Leveraging NATS.io and other open source technologies, Synadia built NGS, a cloud-native global communications system that is essentially a self-organizing, cloud-native network abstraction that provides optimized and secure message interactions among any endpoints on the Internet, in any cloud, at the edge or anywhere else.

The current version of NATS is a stateless, fire-and-forget technology. Synadia is addressing this limitation with its upcoming Jetstream technology, which combines NATS with cloud-native persistence technology to compete more effectively with Kafka-based streaming products.

What’s next for real-time streaming data

Of all the complex, intertwined emerging technology trends buffeting today’s enterprises, two stand out as driving innovation in real-time streaming: AI and edge computing.

AI leverages vast quantities of data, the larger and more real-time the better. When those data come from the edge, we have a double whammy driving the scale, resilience and accuracy requirements for real-time data.

Other trends are also driving innovation in streaming data: The 5G buildout and its impact on mobile technology and the “internet of things.” Enterprise demand for real-time observability in the context of cloud-native infrastructure. And of course, all the real-time applications that both consumers and businesses alike demand from the companies they interact with.
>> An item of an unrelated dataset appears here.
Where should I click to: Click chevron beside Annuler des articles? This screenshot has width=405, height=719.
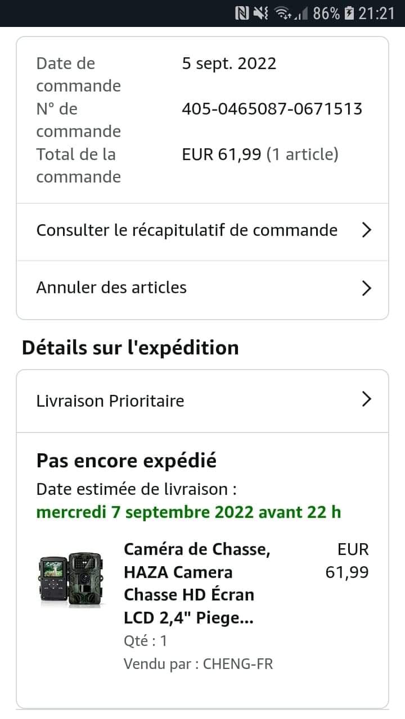(x=367, y=288)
In the past, technology has always placed limitations on the volume, immediacy and power of real-time streaming data. With the rise of cloud-native computing, such limitations may dissolve, or at the least, recede into the future. Either way, we’re only going to crank up the firehose of real-time streaming data.

Jason Bloomberg is founder and president of Intellyx, which publishes the Cloud-Native Computing Poster and advises business leaders and technology vendors on their digital transformation strategies. He wrote this article for SiliconANGLE. (* Disclosure: At the time of writing, IBM (parent of Red Hat) is an Intellyx customer, and Solace and VANTIQ are former Intellyx customers. None of the other vendors mentioned in this article is an Intellyx customer.)